再生なるか、百貨店№2
現在百貨店は大丸や高島屋の不動産シフト成功に右へ倣えとばかりに、「売り場の賃貸化」へ急速に舵を切っています。自主で商品を買い取り、自社で販売していこうとした伊勢丹の大西社長がクーデターにより失脚してからというもの、どの百貨店も安易な『場所貸し屋』に成り下がろうとしています。取引先を脅かして値入率を下げさせるのが限界点にまで達した今日、商品も販売員も取引先負担ではこれ以上の商品利益率向上は望めません。その結果、より確実に利益を確定するために不確定要素の多い「販売業」から「テナント業」へシフトする流れが大きなうねりとなり始めているのです。しかし初めからディヴェロッパー業をおこなっている企業と百貨店からの転換では基本的に大きな要素が異なっているのです。それは抱える社員数です。因みに高島屋が運営する㈱東神開発は総員200名足らずで国内12か所海外2か所の業務をこなしています。取り扱い売上高で3,000億円、実売上高でも450億円は優に超える金額を叩き出しています。1店舗で数百名の社員がいる百貨店とは根本的な経費構造が違うのです。
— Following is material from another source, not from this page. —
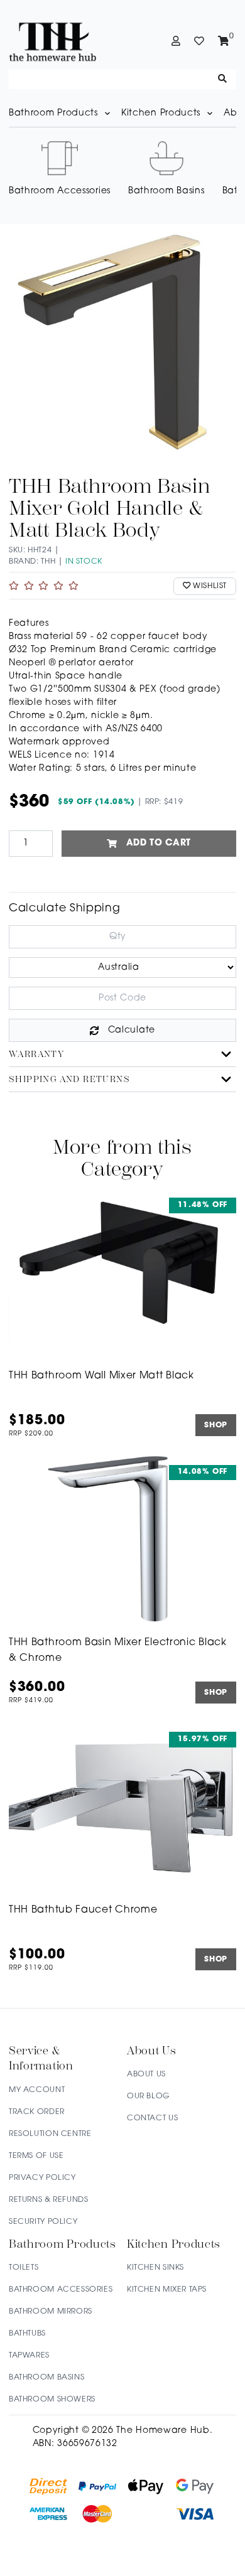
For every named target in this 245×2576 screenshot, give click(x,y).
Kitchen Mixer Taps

ですから単純にディバロッパー業に進出しても、社員数が減るわけではないので経費が削減するわけではありません。利益は簡単には出ないのです。百貨店は十年後を見据えて人員削減に入るでしょうが、それまで持ちこたえるか否かは判りません。所詮、ディベロッパー業への転換とは社員の首切り以外の何物でもありません。また、ディベロッパーに不可欠なフロアー全体および全館のMDを組めるマーチャンダイザーの育成も百貨店では未成熟です。各アイテムごとに分けられた百貨店のバイヤー達はライフスタイルに沿ったMD構築までは学んでいません。細かい小さな部分へ入っていくことは得意ですが、大きな全体の流れを見る訓練は受けてはいないのです。その為、外部のコーディネーターに頼ってみたり、商品を売ったこともない企画会社の言いなりにゾーンを構築してしまうのです。概して自社内で組み立てることは苦手です。唯一自社に優れたマーケティング部門を持っていた伊勢丹のみがマーチャンダイザーを育成できるでしょうが、大西社長なきあとの新体制では疑問符が付きます。
しかし、一番重要なことは、概して一等地に存立する店舗を場所貸しにして利益を稼ぐことは企業の本分ではありますが、それだけでは今までもあった駅ビルやファッションビルと同じで、文化としての消費をリードしていく存在ではありません。百貨店が独自の業態開発を指向せず、ただのディベロッパー業ではその存在意義が問われます。大丸がこの春開業したギンザ6はもはや百貨店とは言えず、事務所ビルに付随する商業ゾーンとしか言いようがないのです。